Of course, we cannot rule out convergent evolution. If indeed miRNAs have evolved independently at least 9 times among eukaryotes (Fig. 2), it is intriguing to consider what is so unique about them that will support the evolutionary pressures required to allow convergence of such a magnitude. Ctenophores certainly demonstrate that an animal with a wide variety of cell types, including neurons and muscles can exist in the absence of this class of small RNAs ¹⁸ and single-celled green algae demonstrate that miRNAs are not exclusive for “complex” multicellular organisms ²⁹. Further, the lack of classic RNAi components in some fungi and the loss of DGCR8/Pasha in Placozoa ^13,105 suggests that losing the protein machinery of the miRNA system is possible (Fig. 5) ¹³.

Taken together, we can suggest two alternative hypotheses regarding the evolution of miRNAs: 1) The miRNA pathways and their mode of action via slicing originated convergently from siRNA mechanisms in the plant and several animal lineages and a system based on seed-matching of miRNA to its targets evolved later, after bilaterians diverged from the rest of animals. 2) The common ancestor of plants and animals already had a miRNA system acting via slicing that was recruited from the siRNA system.

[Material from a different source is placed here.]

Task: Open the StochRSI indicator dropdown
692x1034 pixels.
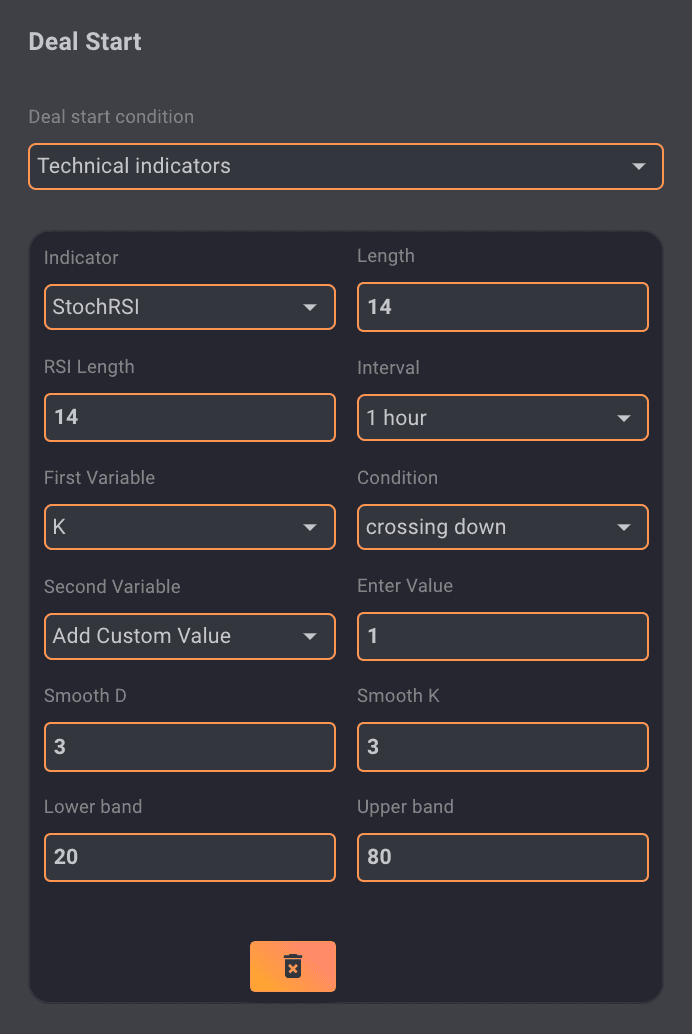Action: [189, 307]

Still, also in this scenario bilaterian animals have evolved a derived system based on seed-matching. In both scenarios the siRNA system evolved to protect cells from viruses and transposons and was adapted to post-transcriptional regulation of gene expression by targeting mRNAs.

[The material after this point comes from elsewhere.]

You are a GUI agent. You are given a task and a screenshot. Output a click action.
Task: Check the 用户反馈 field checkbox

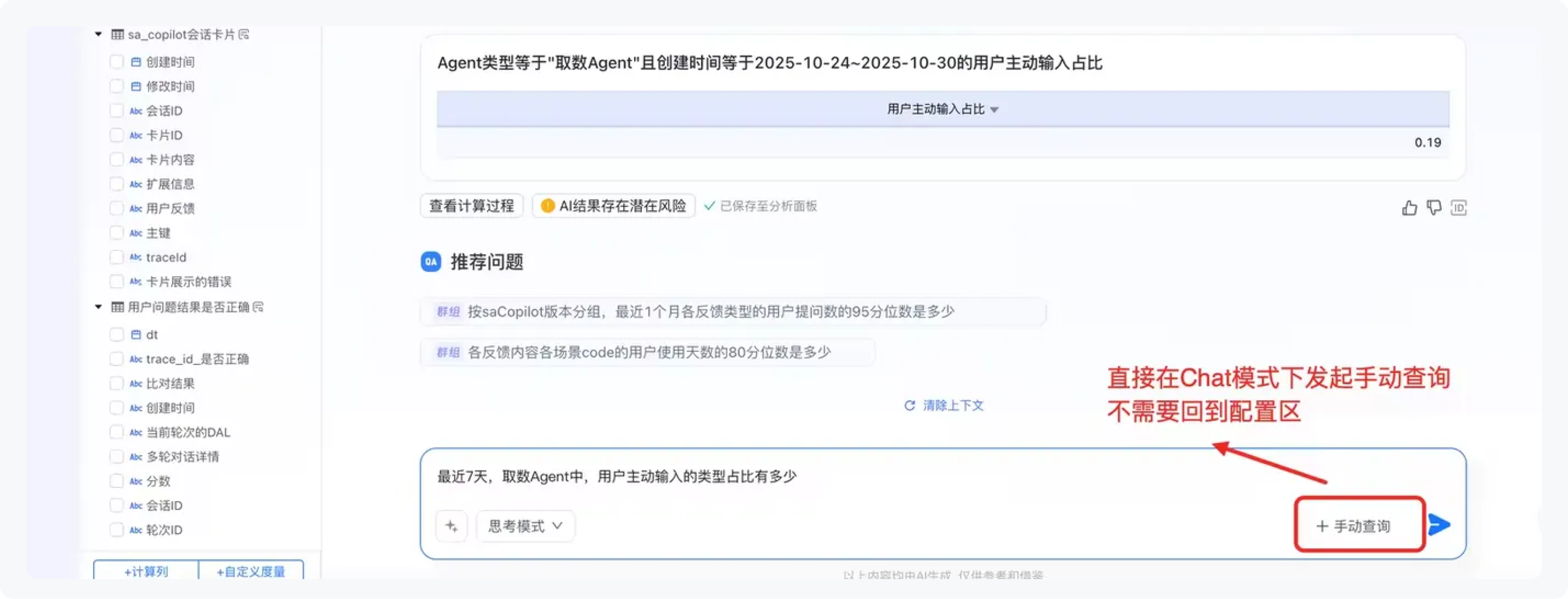tap(117, 208)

Given the recent new findings, we favor the hypothesis of a common origin of miRNAs in plants and animals (Fig. 5). To further test this idea, biochemical and genetic methods are required to map the mode of action and the biogenesis pathway of miRNAs in groups beyond bilaterian animals and higher plants. We believe that some of the key points to study in the near future should be:

• Test whether miRNAs in basally-branching lineages such as sponges or algae cleave their targets.

• Test whether the cnidarian HYL1 proteins, known to be involved in miRNA biogenesis in plants, are also involved in biogenesis of miRNAs in Cnidaria.

• Assess the impact of the slicing versus the seed-matching mechanism on the gene regulatory networks in animals and plants.

• Test whether homologous miRNA-related proteins in algae are indeed functional in the miRNA pathway.

• Sequence small RNAs at an adequate depth from more eukaryotic lineages and annotate them as miRNAs according to widely accepted guidelines to reveal pattern of evolutionary turnover.

When those five points are met, we might get a better understanding of the evolution of the miRNA pathway in eukaryotes and answer the question of how ancient is this system.